LA POESIA DI PATRICIA GUÉNOT – XV/2007

Créations divines - Cabaret de l’amertume - Visage du bonheur - La bonne du curé - Exquise paresse

Créations divines

Las de l’éternité dénuée de piment,

Dieu, d’un geste soudain, crée l’homme à son image,

Avant de dédaigner le fruit de ce ratage,

Monolithe vulgaire à l’esprit de dément.

Le Créateur navré fomente un châtiment

Contre cet être froid, aux manières sauvages,

En inventant la femme, une fée au visage

Plus lumineux qu’un astre au bord du firmament.

Le mâle Adam conduit sa princesse au rivage

Du plaisir insolent, sous un ciel sans nuages,

D’où le Maître du monde agonit les amants.

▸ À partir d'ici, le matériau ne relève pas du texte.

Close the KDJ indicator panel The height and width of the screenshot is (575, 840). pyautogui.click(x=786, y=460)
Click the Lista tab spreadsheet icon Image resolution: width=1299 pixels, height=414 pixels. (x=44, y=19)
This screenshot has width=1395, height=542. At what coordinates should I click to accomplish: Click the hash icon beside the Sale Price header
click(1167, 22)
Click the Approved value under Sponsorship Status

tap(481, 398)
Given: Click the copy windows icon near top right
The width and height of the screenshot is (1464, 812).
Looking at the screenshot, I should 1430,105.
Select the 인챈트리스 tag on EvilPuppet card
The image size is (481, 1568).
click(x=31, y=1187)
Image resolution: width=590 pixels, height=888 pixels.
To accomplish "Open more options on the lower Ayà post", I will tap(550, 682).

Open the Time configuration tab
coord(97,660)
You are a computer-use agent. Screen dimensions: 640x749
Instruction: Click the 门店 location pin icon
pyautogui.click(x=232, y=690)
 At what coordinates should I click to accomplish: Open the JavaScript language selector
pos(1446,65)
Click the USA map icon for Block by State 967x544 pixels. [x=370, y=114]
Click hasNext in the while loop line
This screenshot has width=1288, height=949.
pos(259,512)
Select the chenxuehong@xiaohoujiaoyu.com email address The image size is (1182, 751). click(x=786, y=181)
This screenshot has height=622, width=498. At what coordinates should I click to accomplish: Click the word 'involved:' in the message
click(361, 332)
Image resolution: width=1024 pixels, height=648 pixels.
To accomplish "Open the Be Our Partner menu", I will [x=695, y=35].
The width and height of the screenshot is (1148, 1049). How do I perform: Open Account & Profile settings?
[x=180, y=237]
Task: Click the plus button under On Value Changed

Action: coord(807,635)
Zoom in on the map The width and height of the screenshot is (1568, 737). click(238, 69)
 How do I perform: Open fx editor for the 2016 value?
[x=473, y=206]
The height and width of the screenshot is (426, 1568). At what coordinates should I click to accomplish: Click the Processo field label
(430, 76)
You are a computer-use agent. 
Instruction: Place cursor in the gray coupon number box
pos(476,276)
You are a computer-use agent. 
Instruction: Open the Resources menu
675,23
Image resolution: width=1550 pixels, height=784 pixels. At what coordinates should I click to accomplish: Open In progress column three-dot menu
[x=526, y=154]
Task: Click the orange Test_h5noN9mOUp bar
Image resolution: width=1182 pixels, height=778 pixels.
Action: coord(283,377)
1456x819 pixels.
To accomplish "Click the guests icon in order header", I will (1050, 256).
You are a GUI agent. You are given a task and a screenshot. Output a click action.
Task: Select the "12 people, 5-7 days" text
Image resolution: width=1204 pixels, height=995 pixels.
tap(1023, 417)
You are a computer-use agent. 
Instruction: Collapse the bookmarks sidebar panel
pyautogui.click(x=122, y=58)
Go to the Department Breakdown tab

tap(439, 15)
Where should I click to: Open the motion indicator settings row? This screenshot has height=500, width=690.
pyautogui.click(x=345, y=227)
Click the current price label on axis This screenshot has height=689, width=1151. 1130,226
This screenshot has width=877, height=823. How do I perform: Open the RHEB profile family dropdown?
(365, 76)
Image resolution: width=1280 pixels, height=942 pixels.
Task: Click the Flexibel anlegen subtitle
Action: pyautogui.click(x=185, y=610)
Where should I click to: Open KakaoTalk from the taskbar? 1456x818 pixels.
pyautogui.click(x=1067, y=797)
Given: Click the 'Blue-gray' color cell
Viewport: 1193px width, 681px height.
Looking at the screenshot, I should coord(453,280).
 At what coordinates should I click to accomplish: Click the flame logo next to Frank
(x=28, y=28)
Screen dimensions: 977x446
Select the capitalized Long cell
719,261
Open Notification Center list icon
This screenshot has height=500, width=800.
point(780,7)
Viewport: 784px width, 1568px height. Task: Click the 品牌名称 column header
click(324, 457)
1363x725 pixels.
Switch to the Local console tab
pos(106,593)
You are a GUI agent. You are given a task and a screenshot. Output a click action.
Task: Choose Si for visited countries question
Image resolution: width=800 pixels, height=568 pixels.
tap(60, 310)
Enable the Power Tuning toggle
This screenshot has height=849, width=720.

Ève, ardente beauté, réduit en esclavage

Son compagnon conquis par ses yeux de diamant,

Prophètes malicieux d’exquis enlacements.

Cabaret de l’amertume

Au cabaret de l’amertume,

J’entends les sirènes du port

Se mêler aux soyeux accords

D’une musique à plein volume.

Dans le soir qu’assombrit la brume

De ce paysage du Nord,

Une poupée aux cheveux d’or

Accoste un marin en costume.

Tandis que la lune s’endort,

J’écoute un trombone ténor

Jouer la chanson du bitume.

Un goéland prend son essor

Vers le firmament où ses plumes

Chatoient dans le jour qui s’allume.

Visage du bonheur

Sur la photo en noir et blanc,

Ton visage de porcelaine

Affiche une joie souveraine,

Imperméable aux faux-semblants.

Retranché dans l’arrière-plan

Orné d’une lune lointaine,

Le jardin planté de vieux chênes

Cèle nos souvenirs brûlants.

Les diamants de tes yeux s’égrènent

En éclats jaillis par centaines

Devant mon visage tremblant.

Ton sourire gracieux m’entraîne

Sur le chemin étincelant

De notre unisson insolent.

La bonne du curé

Pendant que le curé ânonne longuement

Un sinistre sermon qui plonge les fidèles

Dans un demi-sommeil, sa bonne se fait belle

Pour embraser les sens de son prince charmant.

Loin du prêtre plongé dans le Saint Sacrement,

Sa servante, insensible aux piétés éternelles,

Fredonne en s'épilant galamment les aisselles

Avant de se parer d'un collier de diamants.

Dans l'église, un gamin à la voix de crécelle,

Troublé par les regards d'aguichantes gazelles,

Entonne une chanson qu'il massacre crûment.

Tandis que l'homélie étouffe la chapelle

Sous un voile d'ennui au goût d'enterrement,

La bonne délurée se donne à son amant.

Exquise paresse

Que m’importe l’éclat des palais où s’empressent

Des flots de courtisans aux bras chargés de fleurs

Qu’ils posent sur l’autel des futiles splendeurs,

Avant de regagner leur monde de tristesse !

Que m’importe les traits d’ironie, que m’adressent

Les anciens compagnons de mes tendres bonheurs,

Empêtrés dans les rets d’une course aux honneurs

Barbelée d’un fatras de cupides bassesses !

Que m’importe les cris des oiseaux de malheur,

Prophètes belliqueux du néant fossoyeur,

Avide d’engloutir les frivoles richesses !

Sourde à la frénésie des hommes querelleurs,

Je m’abandonne aux joies d’une exquise paresse

Que mon amie ponctue de soyeuses caresses.